_The exercise_
Show every line of the records that contains the string "user", treating uppercase and lowercase letters as distinct.

_Excerpted records_
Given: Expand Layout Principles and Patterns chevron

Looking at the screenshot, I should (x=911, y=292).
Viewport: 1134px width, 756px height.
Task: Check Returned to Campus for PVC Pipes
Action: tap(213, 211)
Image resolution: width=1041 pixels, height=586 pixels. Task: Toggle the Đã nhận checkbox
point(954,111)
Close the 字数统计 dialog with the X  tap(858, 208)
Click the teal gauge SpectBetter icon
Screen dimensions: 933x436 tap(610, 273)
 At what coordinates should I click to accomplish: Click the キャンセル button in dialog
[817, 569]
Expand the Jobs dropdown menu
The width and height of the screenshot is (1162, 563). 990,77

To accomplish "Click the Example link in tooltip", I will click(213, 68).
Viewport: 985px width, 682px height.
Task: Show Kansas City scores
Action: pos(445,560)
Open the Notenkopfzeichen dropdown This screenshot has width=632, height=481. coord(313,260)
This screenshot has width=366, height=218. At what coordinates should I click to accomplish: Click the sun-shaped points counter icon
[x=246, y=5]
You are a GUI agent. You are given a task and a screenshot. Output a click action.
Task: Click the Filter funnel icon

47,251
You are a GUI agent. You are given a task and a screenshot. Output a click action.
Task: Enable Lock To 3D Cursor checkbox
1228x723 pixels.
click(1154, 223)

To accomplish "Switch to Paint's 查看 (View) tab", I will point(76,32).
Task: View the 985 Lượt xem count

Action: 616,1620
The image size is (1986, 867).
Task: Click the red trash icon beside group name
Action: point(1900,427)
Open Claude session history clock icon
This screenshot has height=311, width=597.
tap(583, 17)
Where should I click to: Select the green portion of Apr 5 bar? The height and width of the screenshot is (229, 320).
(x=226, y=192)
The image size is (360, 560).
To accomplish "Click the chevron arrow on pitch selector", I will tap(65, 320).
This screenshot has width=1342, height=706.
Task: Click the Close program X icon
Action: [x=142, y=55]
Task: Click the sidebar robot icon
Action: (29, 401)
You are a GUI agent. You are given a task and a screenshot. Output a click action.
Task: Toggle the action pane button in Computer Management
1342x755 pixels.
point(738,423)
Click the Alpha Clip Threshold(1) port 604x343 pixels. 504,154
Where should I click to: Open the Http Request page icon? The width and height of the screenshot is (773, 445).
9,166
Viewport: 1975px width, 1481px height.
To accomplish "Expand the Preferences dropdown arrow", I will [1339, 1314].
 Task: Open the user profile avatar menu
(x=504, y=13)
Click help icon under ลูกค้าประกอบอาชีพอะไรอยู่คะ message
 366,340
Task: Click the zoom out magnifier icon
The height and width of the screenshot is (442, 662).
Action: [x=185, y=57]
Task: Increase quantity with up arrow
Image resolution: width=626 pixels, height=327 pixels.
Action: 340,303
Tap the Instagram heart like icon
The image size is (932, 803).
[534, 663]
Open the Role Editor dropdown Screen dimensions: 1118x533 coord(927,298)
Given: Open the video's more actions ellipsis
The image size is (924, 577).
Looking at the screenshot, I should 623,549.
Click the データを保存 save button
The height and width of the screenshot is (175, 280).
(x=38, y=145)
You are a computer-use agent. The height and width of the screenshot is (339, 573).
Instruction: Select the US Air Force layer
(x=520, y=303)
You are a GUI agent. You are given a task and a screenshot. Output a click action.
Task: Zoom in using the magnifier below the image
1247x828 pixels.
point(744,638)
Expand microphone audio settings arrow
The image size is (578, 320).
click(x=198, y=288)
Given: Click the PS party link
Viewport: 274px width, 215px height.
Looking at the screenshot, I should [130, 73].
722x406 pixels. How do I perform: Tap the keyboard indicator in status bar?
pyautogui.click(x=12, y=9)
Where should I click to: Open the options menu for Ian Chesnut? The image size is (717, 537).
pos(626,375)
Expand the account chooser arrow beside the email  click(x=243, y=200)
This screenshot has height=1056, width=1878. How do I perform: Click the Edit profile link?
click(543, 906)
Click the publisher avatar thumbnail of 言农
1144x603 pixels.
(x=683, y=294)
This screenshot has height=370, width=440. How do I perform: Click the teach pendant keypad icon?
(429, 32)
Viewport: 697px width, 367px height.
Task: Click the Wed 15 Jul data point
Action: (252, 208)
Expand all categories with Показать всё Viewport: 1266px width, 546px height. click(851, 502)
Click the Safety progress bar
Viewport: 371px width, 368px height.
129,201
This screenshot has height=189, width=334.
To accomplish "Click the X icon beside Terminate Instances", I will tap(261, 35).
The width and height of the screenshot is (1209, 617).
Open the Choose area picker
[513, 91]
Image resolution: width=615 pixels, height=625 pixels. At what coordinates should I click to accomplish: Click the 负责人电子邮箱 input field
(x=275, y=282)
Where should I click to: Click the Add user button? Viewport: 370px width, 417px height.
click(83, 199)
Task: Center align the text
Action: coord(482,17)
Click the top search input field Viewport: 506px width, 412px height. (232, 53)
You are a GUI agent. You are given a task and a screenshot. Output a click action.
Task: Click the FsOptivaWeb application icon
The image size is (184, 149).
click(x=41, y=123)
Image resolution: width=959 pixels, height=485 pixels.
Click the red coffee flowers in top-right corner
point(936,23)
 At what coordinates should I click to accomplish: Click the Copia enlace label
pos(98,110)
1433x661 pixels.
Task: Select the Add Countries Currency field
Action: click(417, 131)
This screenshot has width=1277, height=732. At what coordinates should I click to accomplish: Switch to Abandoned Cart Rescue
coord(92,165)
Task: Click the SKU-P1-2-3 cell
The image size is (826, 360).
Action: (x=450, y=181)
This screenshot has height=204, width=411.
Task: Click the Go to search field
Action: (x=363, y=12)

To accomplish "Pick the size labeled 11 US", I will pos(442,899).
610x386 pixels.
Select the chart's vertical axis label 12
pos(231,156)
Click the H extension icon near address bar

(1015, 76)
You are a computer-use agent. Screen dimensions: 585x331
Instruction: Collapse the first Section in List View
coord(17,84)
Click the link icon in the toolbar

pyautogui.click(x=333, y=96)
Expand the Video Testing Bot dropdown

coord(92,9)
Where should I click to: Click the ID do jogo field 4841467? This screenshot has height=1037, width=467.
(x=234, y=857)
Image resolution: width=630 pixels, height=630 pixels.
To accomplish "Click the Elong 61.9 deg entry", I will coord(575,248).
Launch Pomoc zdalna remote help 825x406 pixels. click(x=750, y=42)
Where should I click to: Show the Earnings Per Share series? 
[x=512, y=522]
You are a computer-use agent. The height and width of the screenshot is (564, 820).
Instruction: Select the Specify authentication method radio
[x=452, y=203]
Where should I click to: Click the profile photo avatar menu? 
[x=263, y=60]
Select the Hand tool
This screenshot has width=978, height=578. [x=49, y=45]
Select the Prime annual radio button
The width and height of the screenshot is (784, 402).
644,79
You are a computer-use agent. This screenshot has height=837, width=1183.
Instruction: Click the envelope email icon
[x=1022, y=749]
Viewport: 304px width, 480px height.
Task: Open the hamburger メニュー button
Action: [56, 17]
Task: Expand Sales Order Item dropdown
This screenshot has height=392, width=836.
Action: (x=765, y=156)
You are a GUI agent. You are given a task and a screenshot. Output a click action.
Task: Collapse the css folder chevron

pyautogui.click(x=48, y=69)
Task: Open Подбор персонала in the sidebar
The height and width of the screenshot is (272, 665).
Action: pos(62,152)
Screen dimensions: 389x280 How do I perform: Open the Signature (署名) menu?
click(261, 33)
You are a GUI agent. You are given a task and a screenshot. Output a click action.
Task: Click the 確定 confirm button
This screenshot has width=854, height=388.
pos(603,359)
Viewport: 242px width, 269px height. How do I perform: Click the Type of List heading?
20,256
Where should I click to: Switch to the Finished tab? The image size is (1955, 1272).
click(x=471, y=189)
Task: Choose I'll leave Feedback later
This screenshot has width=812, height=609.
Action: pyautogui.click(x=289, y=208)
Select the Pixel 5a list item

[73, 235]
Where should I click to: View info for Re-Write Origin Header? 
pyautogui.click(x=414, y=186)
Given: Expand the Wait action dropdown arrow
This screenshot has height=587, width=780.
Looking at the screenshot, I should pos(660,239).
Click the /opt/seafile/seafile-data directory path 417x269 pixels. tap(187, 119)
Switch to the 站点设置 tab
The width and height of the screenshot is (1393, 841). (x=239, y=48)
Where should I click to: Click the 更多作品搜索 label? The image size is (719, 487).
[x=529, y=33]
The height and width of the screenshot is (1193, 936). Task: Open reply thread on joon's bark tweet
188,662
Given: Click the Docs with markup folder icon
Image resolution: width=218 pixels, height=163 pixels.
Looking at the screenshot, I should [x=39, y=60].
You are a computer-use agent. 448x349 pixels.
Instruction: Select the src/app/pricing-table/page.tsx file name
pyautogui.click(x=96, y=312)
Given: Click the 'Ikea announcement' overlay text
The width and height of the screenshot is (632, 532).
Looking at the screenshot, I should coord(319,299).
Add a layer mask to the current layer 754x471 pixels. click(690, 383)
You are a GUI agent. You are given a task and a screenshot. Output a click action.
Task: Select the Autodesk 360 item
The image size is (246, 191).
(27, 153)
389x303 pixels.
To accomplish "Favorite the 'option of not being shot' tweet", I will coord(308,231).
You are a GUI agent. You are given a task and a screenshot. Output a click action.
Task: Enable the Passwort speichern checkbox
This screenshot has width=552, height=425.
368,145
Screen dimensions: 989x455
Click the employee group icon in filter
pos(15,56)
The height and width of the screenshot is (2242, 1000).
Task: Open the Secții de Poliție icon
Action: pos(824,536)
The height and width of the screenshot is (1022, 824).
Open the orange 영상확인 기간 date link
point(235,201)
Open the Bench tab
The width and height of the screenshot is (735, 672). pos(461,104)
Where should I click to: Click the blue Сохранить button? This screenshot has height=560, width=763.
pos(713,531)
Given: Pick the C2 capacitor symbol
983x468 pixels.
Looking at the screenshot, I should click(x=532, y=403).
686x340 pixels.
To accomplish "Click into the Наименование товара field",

_Result_
 Task: Open the user profile avatar menu
Where should I click to: Click the Add user button? Viewport: 370px width, 417px height.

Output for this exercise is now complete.